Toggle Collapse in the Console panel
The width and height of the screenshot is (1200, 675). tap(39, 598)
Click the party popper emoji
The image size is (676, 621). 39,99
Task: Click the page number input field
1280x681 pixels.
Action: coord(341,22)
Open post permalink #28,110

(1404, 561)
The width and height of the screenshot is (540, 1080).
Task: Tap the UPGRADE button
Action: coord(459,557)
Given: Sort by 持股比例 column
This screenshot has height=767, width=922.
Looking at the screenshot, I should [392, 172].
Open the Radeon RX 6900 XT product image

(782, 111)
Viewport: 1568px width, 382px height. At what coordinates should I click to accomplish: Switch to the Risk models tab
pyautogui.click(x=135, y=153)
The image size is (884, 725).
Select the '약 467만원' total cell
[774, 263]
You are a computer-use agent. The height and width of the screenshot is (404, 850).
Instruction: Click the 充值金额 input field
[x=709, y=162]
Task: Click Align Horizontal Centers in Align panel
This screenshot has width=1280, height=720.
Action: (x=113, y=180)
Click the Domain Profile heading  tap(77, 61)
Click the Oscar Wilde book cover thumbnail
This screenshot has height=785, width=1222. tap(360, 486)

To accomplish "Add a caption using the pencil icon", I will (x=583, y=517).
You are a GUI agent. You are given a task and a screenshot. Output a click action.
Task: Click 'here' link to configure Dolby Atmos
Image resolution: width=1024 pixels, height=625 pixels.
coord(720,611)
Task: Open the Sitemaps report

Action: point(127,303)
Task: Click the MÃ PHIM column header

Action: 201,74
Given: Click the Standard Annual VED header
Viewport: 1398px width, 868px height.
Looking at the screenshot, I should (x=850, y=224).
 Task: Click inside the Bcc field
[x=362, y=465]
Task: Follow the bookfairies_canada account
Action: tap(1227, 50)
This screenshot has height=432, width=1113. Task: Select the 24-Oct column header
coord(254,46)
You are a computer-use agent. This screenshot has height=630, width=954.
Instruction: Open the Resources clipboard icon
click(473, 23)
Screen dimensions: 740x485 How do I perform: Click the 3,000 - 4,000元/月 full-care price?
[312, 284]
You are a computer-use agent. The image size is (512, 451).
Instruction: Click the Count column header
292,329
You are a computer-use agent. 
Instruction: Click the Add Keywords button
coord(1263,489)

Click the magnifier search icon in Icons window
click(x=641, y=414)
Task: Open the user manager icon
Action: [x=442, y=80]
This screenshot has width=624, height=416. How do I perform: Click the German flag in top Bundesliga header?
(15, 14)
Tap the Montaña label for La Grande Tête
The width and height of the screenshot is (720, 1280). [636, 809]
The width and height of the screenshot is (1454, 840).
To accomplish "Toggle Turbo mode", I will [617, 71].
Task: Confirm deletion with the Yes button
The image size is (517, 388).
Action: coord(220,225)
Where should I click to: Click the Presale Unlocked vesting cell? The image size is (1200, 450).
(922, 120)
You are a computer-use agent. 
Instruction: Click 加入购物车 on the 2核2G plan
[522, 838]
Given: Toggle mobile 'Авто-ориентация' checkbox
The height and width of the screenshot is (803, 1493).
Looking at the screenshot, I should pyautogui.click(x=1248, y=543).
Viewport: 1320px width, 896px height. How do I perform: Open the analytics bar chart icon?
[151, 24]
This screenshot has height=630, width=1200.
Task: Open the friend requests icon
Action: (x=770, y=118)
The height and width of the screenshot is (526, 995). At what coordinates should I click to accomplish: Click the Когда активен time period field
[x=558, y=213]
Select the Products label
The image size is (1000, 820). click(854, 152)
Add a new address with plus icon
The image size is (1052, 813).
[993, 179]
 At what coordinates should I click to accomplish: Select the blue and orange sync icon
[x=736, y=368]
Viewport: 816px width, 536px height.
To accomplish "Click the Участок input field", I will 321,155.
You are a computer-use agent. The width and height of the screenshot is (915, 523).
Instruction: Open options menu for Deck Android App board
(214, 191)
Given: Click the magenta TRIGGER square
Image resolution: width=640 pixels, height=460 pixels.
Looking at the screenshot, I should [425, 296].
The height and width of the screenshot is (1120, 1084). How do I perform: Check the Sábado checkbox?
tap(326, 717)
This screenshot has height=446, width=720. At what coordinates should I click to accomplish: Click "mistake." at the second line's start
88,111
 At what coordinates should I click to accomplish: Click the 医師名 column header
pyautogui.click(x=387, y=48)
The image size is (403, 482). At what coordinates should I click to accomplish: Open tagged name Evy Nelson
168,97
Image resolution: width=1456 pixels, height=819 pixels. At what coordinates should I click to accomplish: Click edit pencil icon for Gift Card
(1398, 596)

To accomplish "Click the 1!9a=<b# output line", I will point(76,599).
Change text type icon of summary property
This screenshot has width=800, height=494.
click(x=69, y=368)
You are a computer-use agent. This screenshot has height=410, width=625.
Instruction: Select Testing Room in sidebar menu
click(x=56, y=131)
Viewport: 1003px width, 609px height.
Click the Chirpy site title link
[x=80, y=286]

AIM OF THE TASK:
Find the number of lines in the records that contain "computer", and write that number only.

ANSWER BOX:
7